Gestellte Aufgabe 1: Schreiben Sie aus dem Text über den G-7-Gipfel in Elmau den Abschnitt, der mit "Die öffentliche Meinung" beginnt und mit "den Abschlussdokumenten bleibt." endet, wortgetreu ab.
Gestellte Aufgabe 2: Seit welchem Jahr beobachten die Forscher der Universität Toronto laut dem Text über den G-7-Gipfel in Elmau die Gipfel der Weltpolitik?
Gestellte Aufgabe 3: Warum war der Heiligendamm-Gipfel von 2007 dem Text über den G-7-Gipfel in Elmau zufolge nicht nutzlos? Antworten Sie in ein bis drei Sätzen.

Ausgewählter Textauszug:
-------------------------
G-7-Gipfel: Was bringt das Treffen in Elmau?

Die öffentliche Meinung steht schon vorher fest: Gipfel wie der diesjährige in Elmau lohnen nicht. Zu teuer, zu wenige Ergebnisse, zu irrelevant. Doch schaut man genauer hin, sieht man den Wert solch einer Veranstaltung.

Von Robert Birnbaum

Fast alles kann die Wissenschaft in Zahlen fassen, warum nicht auch Erfolg von Gipfeltreffen? Für den Heiligendamm-Gipfel der G 8 im Jahr 2007 lautet die magische Zahl 0,51. Sie stammt von Forschern der Universität Toronto, wo sich ein kleines Team die Runden der Großen zur Lebensaufgabe gemacht hat. Seit 1987 beobachten die Wissenschaftler die Gipfel der Weltpolitik, erheben Statistiken und zählen nach, was von den guten Vorsätzen in den Abschlussdokumenten bleibt.
Die 0,51 beschreiben die Gesamtbilanz für Angela Merkels erste G-8-Präsidentschaft. Das ist nicht rekordverdächtig, liegt aber klar auf der positiven Seite zwischen den theoretischen Extremen -1 (komplett gescheitert) und 1 (alles erfüllt). Nutzlos war das Strandkorb- Spektakel an der Ostsee also nicht. „In der öffentlichen Meinung herrscht nach solchen Gipfeln der Tenor vor: Das bringt sowieso nichts“, sagt Ella Kokotsis, Direktorin bei der kanadischen G-7-Forschungsgruppe. „Die Statistik stützt diese Sichtweise nicht.“

Seit Helmut Schmidt und Valéry Giscard d’Estaing 1975 zum ersten Mal führende westliche Staatsmänner ins Schloss Rambouillet einluden, sind nicht nur die Gipfel immer größer geworden, sondern auch die Kritik an ihnen. Was als „Kamingespräch“ zu sechst in der Sommerresidenz des französischen Präsidenten begann, ist heute ein vielmillionenteures Polit-Wandertheater. Einmal im Jahr verwandelt es eine stille Ferienregion in eine Festung mit umliegenden Heerlagern, kriegsähnliche Zustände nicht ausgeschlossen.
-------------------------
Arbeitsmaterial:
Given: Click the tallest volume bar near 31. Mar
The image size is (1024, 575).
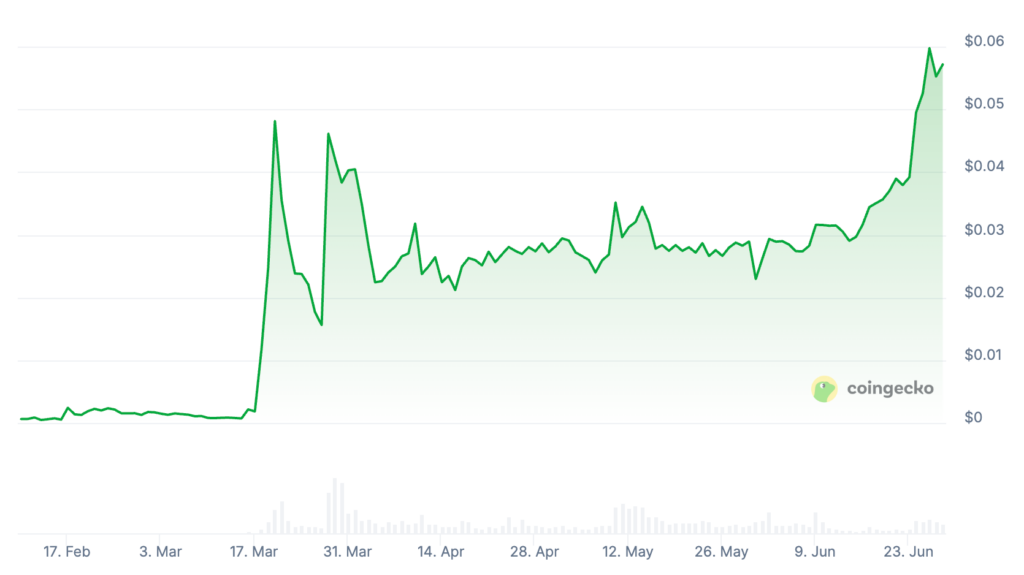Looking at the screenshot, I should pos(335,506).
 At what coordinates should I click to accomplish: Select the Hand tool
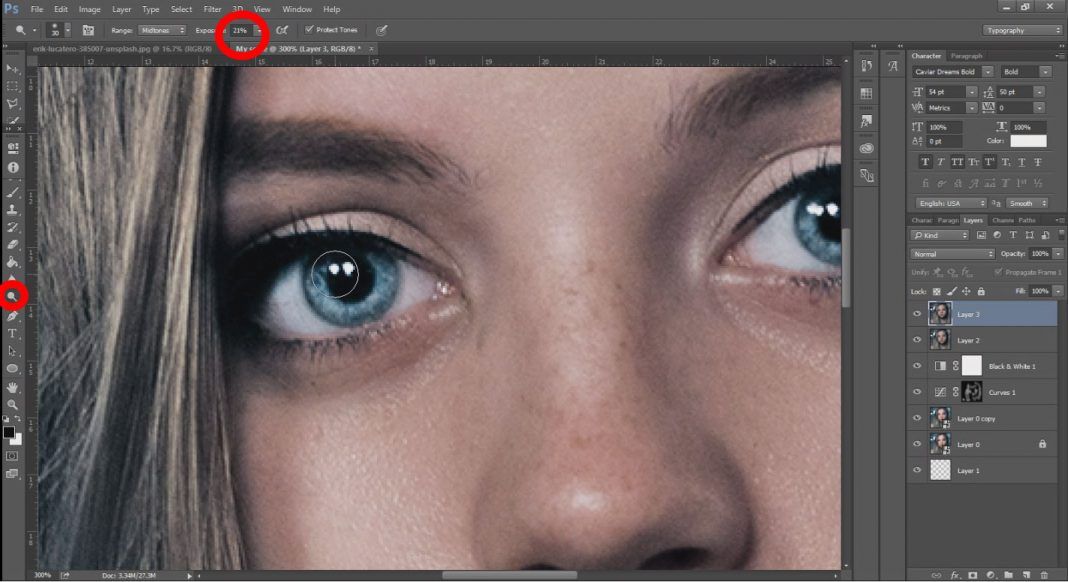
-------------------------
Lösung 1:
Die öffentliche Meinung steht schon vorher fest: Gipfel wie der diesjährige in Elmau lohnen nicht. Zu teuer, zu wenige Ergebnisse, zu irrelevant. Doch schaut man genauer hin, sieht man den Wert solch einer Veranstaltung.

Von Robert Birnbaum

Fast alles kann die Wissenschaft in Zahlen fassen, warum nicht auch Erfolg von Gipfeltreffen? Für den Heiligendamm-Gipfel der G 8 im Jahr 2007 lautet die magische Zahl 0,51. Sie stammt von Forschern der Universität Toronto, wo sich ein kleines Team die Runden der Großen zur Lebensaufgabe gemacht hat. Seit 1987 beobachten die Wissenschaftler die Gipfel der Weltpolitik, erheben Statistiken und zählen nach, was von den guten Vorsätzen in den Abschlussdokumenten bleibt.

Lösung 2: Seit 1987.

Lösung 3: Die Forscher der Universität Toronto bewerten seine Gesamtbilanz mit 0,51. Dieser Wert ist zwar nicht rekordverdächtig. Er liegt aber klar auf der positiven Seite zwischen den Extremen -1 (komplett gescheitert) und 1 (alles erfüllt).